Unfortunately, I don't think he can make the intellectual leaps necessary to realize that the only 'leftist' or liberal politics that make any sense at all would be a return to the classical liberalism of the Enlightenment and the early 19th century before the development of socialism and Marxism (very different in the early stages, before the fomer was infected by the latter). The values embodied in the classical liberal worldview -- liberty, private property, equality of opportunity and under the law, etc.- are under attack today from both those who describe themselves as liberals and many on the right whose authoritarian impulses are strong.
A holy war against infidels is not, even unintentionally, unconsciously, or objectively, a left politics. But how many leftists can even imagine a holy war against infidels?
the favorite posture of many American leftists: standing as a righteous minority, brave and determined, among the timid, the corrupt, and the wicked. A posture like that ensures at once the moral superiority of the left and its political failure.
Blaming America first. Not everything that goes badly in the world goes badly because of us. The United States is not omnipotent, and its leaders should not be taken as co-conspirators in every human disaster.
I am stunned and amazed a leftie would come up with this. While I suspect I would disagree with this guy on many, many things, it's refreshing to see reason and a snese of proportion on the other side.
So too with Marxist historical theory. The U.S. is regarded as imperialist not so much for its activities, (many of which, as the author points out, do not really fit that description), but because according to that historical theory the most powerful country must, ipso facto, be imperialistic by definition and all its political activities dedicated to that bent. Rather than allow the model to be modified (in many ways this is more a religious orthodoxy than a political model) the Marxist simply squints his eyes hard enough so that the appearance of the world fits the model. At some point the eyes close completely and the viewer is in a blind, purely theoretical world with little connection to reality. So too the American left.
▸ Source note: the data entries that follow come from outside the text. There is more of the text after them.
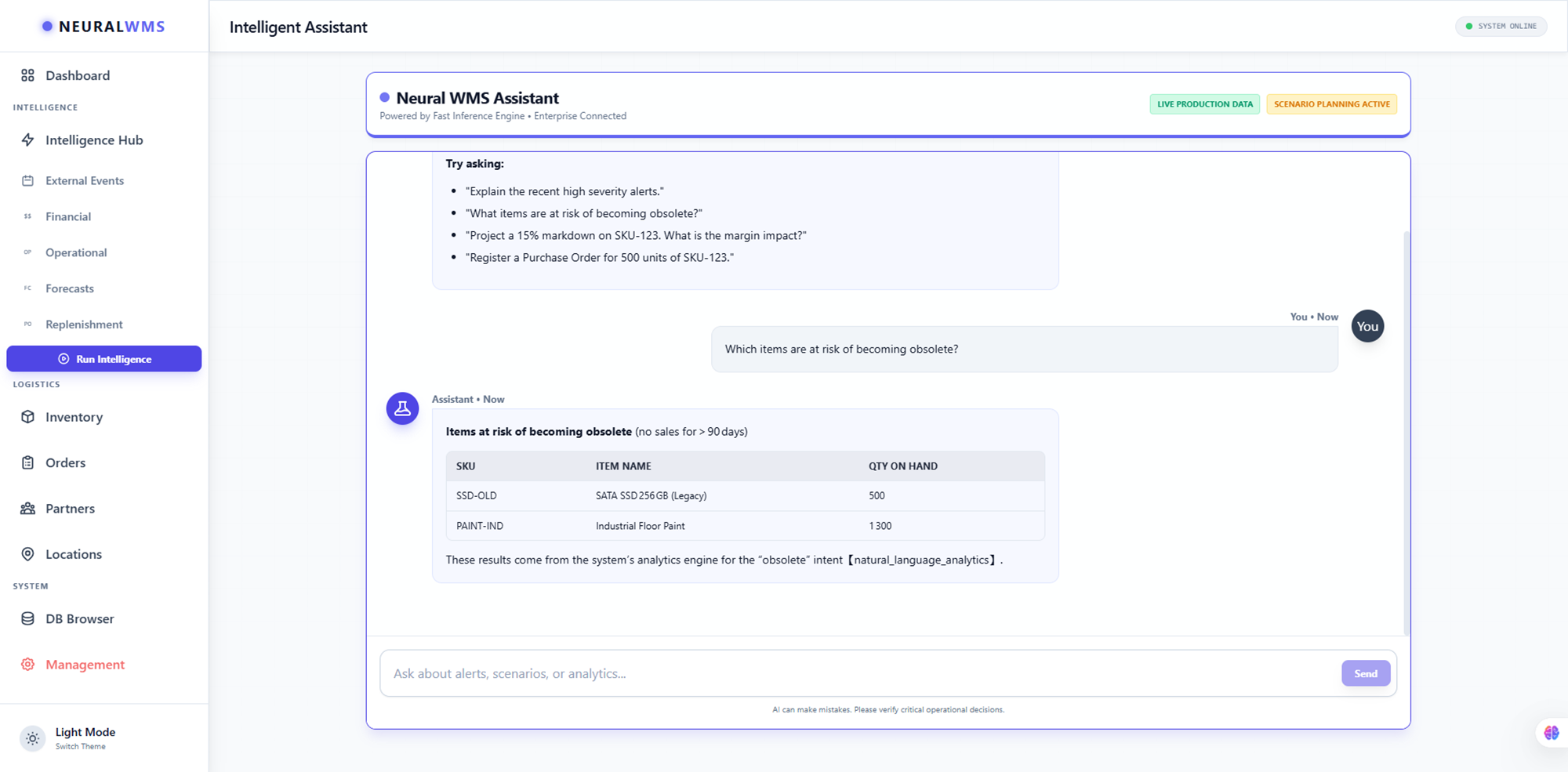
Task: Open the Management settings gear icon
Action: point(28,664)
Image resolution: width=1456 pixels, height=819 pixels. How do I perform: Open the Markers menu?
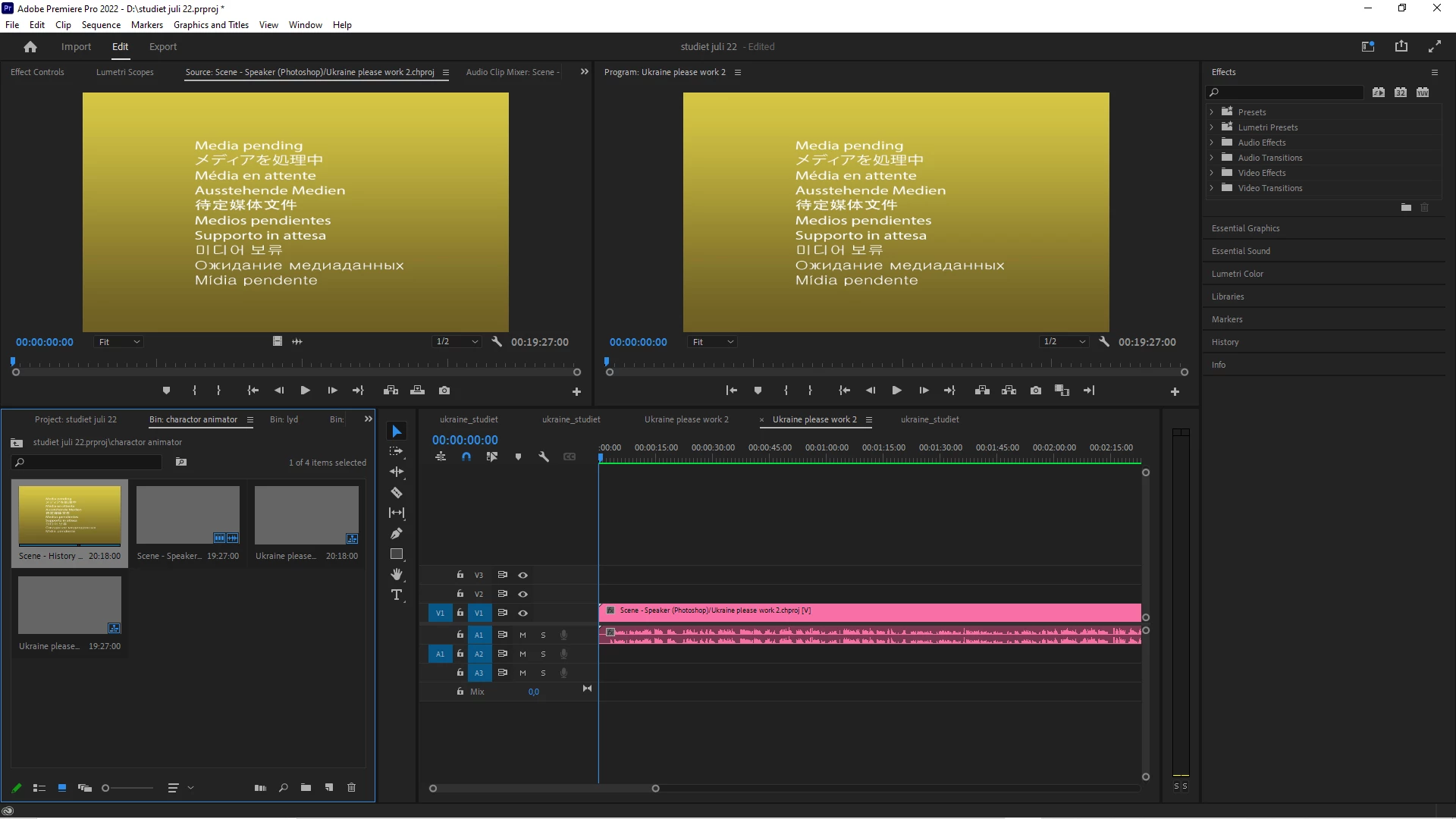146,24
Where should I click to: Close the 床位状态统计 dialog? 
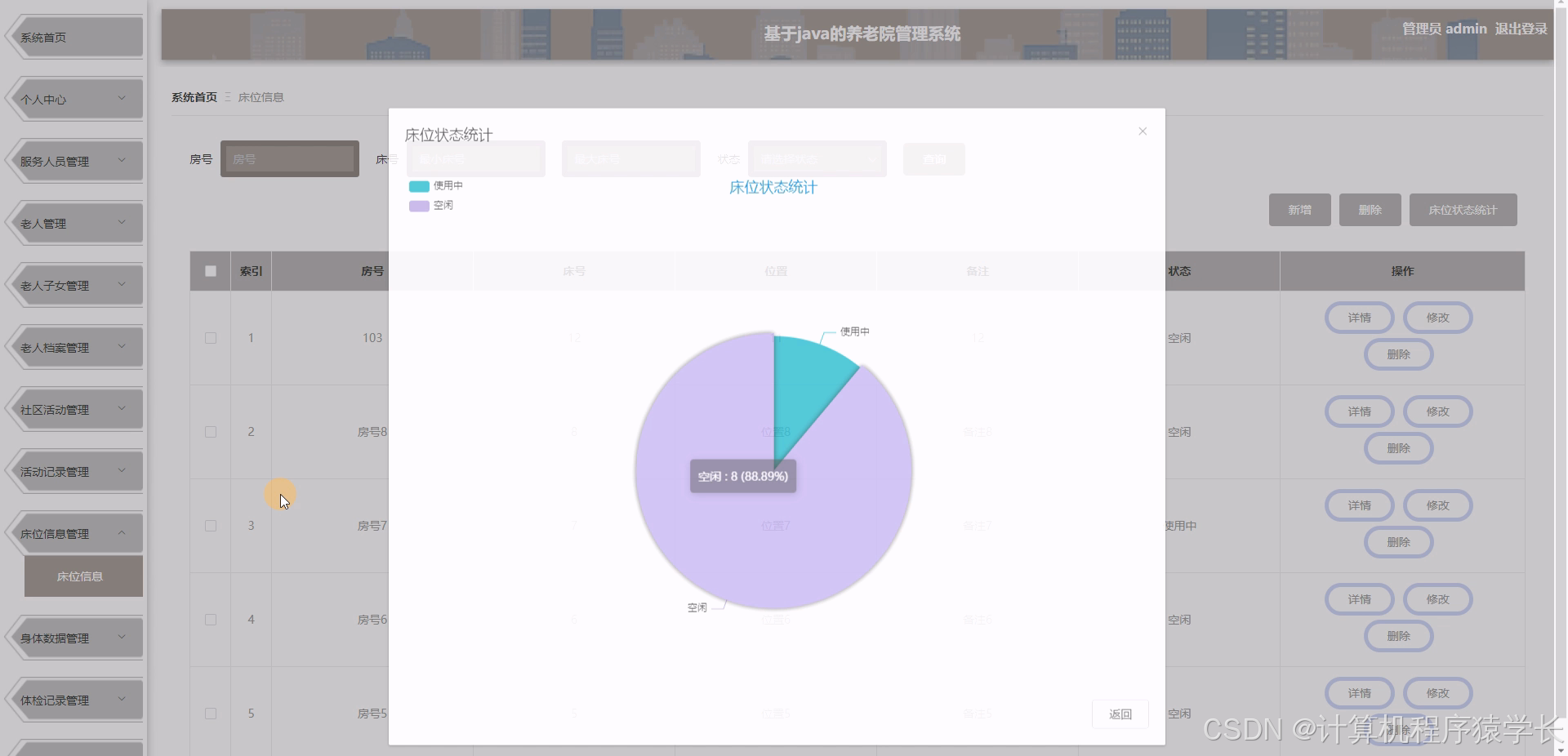coord(1142,131)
There is, in addition, an element of intellectual laziness in the propensity of the left to define, and especially to mischaracterize or caricature its opponents, and leave its own definition to a comfortable and conveniently vague "we're against that." This is how they can define the right as authoritarian and fascist, take the "power to the people" cant as a political stance, and ignore their own authoritarian and fascist means of attempting to effect that stance. That's the other guys, dontcha know, not us.
What we are seeing here is a classic case of severe cognitive dissonance being realized by its victim. This is a healthy thing if the victim does something about it, such as the reexamination of precepts the author is attempting. But the other classic response to cognitive dissonance is much more prevalent in the American left - denial.
Walzer has invited his colleagues to grow up. Very few of them will accept the invitation, since a major facet of the Leftist psychological syndrome is perpetual adolescence, but the article provides some small comfort for conservatives nonetheless, because in it the author concedes the propriety of certain core principles of conservative thought, for example, when he says "a tough materialist analysis would be fine, so long as it is sophisticated enough to acknowledge that material interests don't exhaust the possibilities of human motivation (emphasis mine).
Marx is dead --- caput --- finito.
Walzer, like his late colleague Irving Howe, has a divided conscience. They both came out of an environment very similar to neo-conservatives like Kristol and Podhoretz and with age they can't help but be disappointed by younger leftists repeating the same old mistakes, but their left-wing emotional ties and self-identification overpowered their intellectual qualms about leftism.
The neo-conservative parallel suggests the complexity of the problem: to break with irrational and harmful illusions without simply surrendering to power and the hope of exercising it. From the outside, it looks just like another silly conflict between the loony left and the cynical and opportunistic left, but those inside necessarily take it more seriously.